Gluten free penne pasta has a texture close to regular pasta.

Gluten free pasta is not bad at all. It doesn’t really taste any different from regular pasta. The texture is a little different though. To me the gluten free spaghetti is not as tender as regular spaghetti, but it holds up well to the sauce. By contrast the elbow macaroni gets a little mushy. For some reason, it is very absorbent so it absorbs the water and sauce more than the other types of pasta. The penne pasta, though, has a good texture that is very close to regular pasta, so I use it more often. The gluten free pasta I use most often is made with rice flour. I tried a pasta brand of chickpea pasta, and I didn’t like it as well. It was very dark in color, was hard, and it smelled funny. These are just my observations from trying different products on my journey to gluten free living. I encourage you to try them for yourself. You might have an entirely difference experience.

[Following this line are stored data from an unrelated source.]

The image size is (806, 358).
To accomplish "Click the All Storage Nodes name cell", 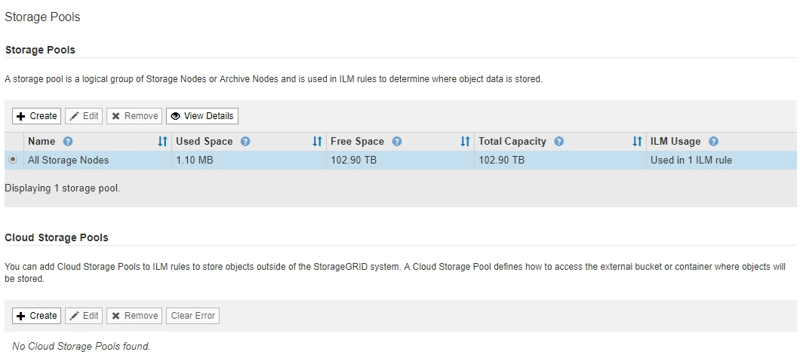I will coord(69,161).
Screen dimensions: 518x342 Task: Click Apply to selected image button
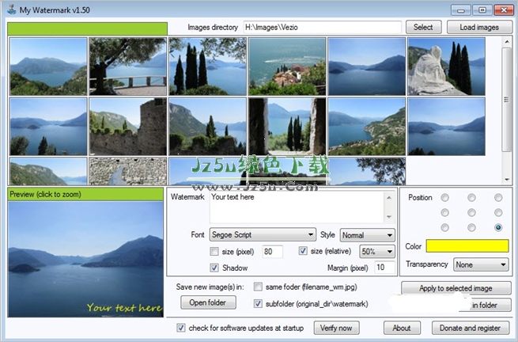[x=456, y=288]
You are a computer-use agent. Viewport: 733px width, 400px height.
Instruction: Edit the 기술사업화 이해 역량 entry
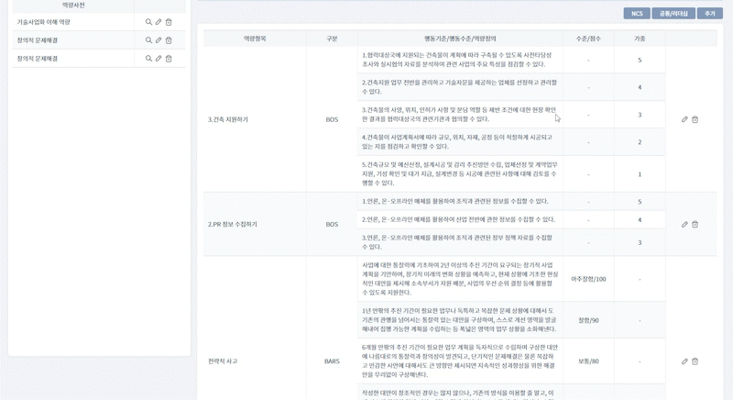click(159, 22)
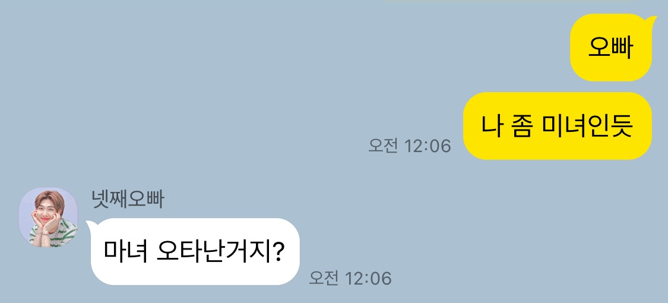Click the word 오타난거지? in the reply
This screenshot has width=668, height=303.
(221, 252)
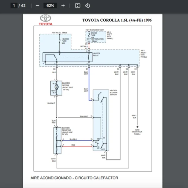
Task: Click the Blower Resistor component
Action: pyautogui.click(x=57, y=140)
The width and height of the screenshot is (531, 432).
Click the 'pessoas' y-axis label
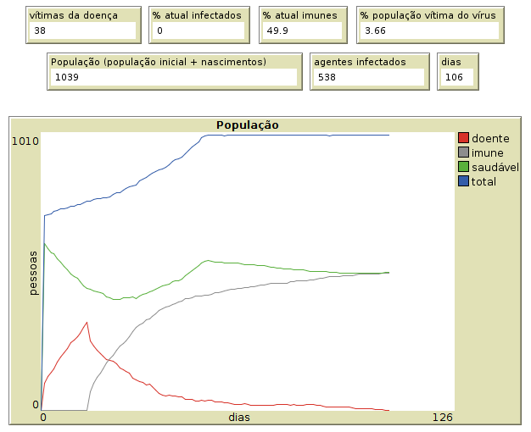(33, 273)
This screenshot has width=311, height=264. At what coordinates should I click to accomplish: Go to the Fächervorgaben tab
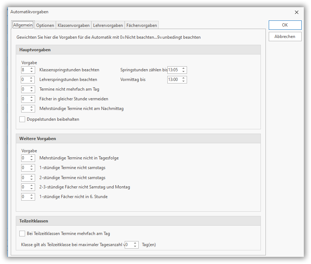point(142,25)
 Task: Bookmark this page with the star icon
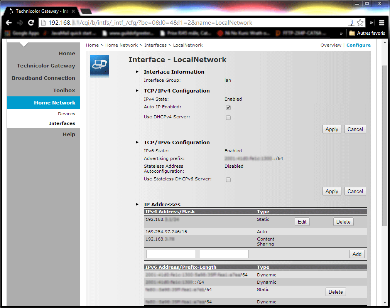pos(360,23)
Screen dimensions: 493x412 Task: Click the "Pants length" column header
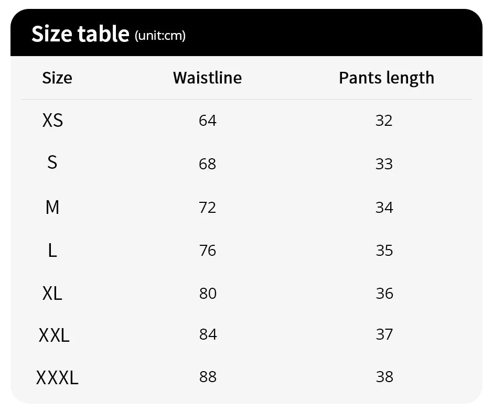386,78
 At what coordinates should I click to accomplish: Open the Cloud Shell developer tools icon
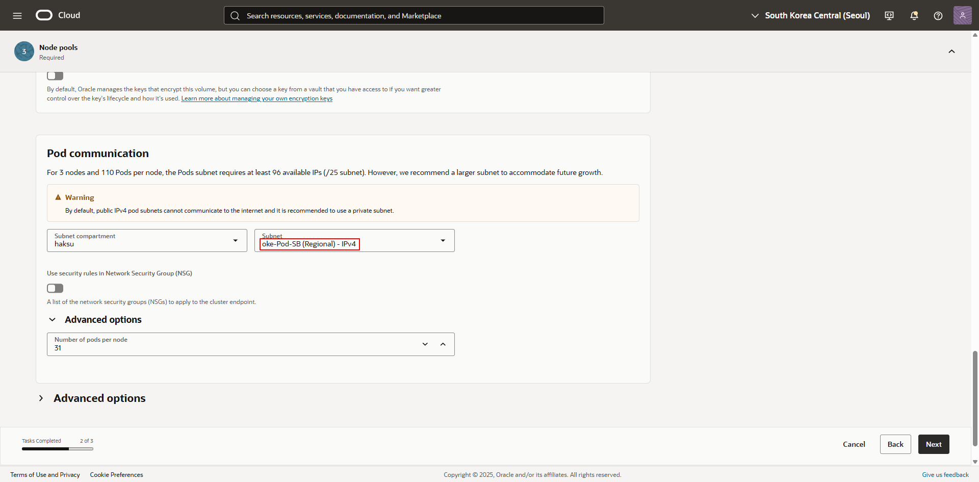[889, 15]
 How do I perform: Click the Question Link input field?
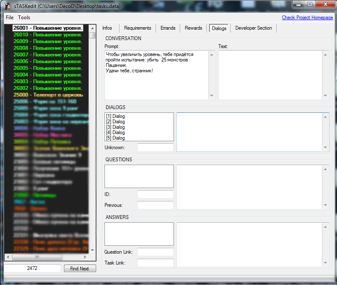pos(155,252)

Chips and salsa are gluten free.

A lot of people crave carbs and love carbs. Fortunately, not all carbs have gluten. Potato chips and tortilla chips don’t have gluten. I love chips and salsa. Salsa doesn’t have gluten. Corn tortillas don’t have gluten. We eat homemade Mexican food a few times a month. I brown up the ground turkey and eat crunchy corn tacos. None of that has gluten. Rice and potatoes don’t have gluten. We eat those with chicken on a regular basis.

One of the easiest ways to eat gluten free is to eat fresh meat and fresh vegetables. There is no gluten in fresh meat and no gluten in fresh veggies. A grilled chicken breast and steamed broccoli doesn’t contain any gluten. We make that for dinner every once in a while.

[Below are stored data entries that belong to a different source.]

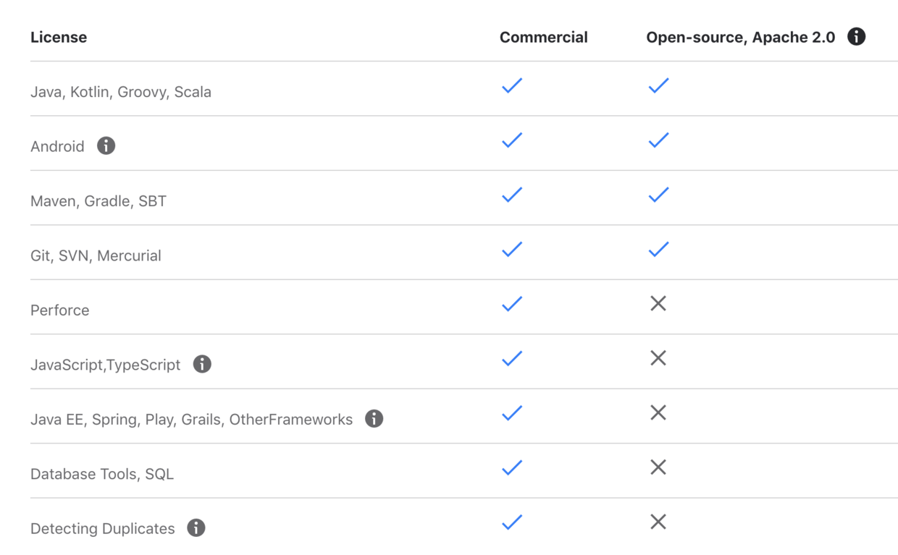898x555 pixels.
Task: Click Open-source X mark for JavaScript,TypeScript
Action: pos(658,358)
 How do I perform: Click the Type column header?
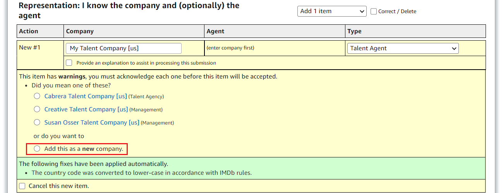tap(354, 31)
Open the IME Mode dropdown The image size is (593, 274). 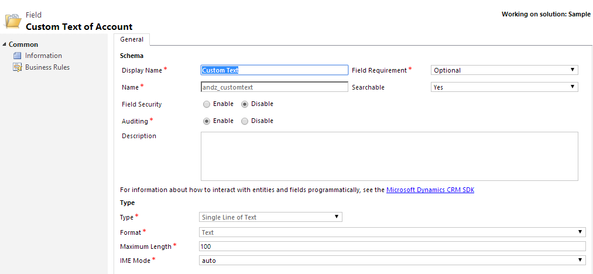pyautogui.click(x=392, y=261)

One of the other realities of gluten free living is the cost of gluten free products. They cost significantly more than regular products. The Udi’s bread, for example, is about triple the cost of regular bread. The gluten free pasta I buy is twice the cost of regular pasta. I had to rework my grocery budget to accommodate for the cost difference because gluten free eating is important to my health.

Even if you haven’t been diagnosed with a gluten sensitivity, you still might benefit from reducing your gluten. It’s not as hard as you might think.

Here are a few suggestions to reduce the gluten in your diet.

1. Check the packaging. If it says Gluten Free on the packaging itself, then that means that it was made in a gluten free environment and is safe for people with gluten sensitivity and celiac disease.

2. Check the ingredients. If it doesn’t have any wheat, barley or rye products listed, it is most likely gluten free. The manufacturer may not be able to put Gluten Free on the packaging if the product was made in an environment with other gluten products. This won’t impact a person with gluten sensitivity though.

Fresh food is gluten free.

3. Eat fresh. Buy and cook fresh meat and vegetables. Eat fresh fruit. Not only is fresh food gluten free, but it is far better for your overall health than processed food.

Once I made up my mind to eat a gluten free diet, my life changed for the better. It took a little while for my body to adapt, but once it did, the brain fog lifted, the bloating reduced, and instead of fatigue, I had energy! I feel so much better! It’s incredible the difference cutting out gluten made. Try it yourself and see what difference it makes!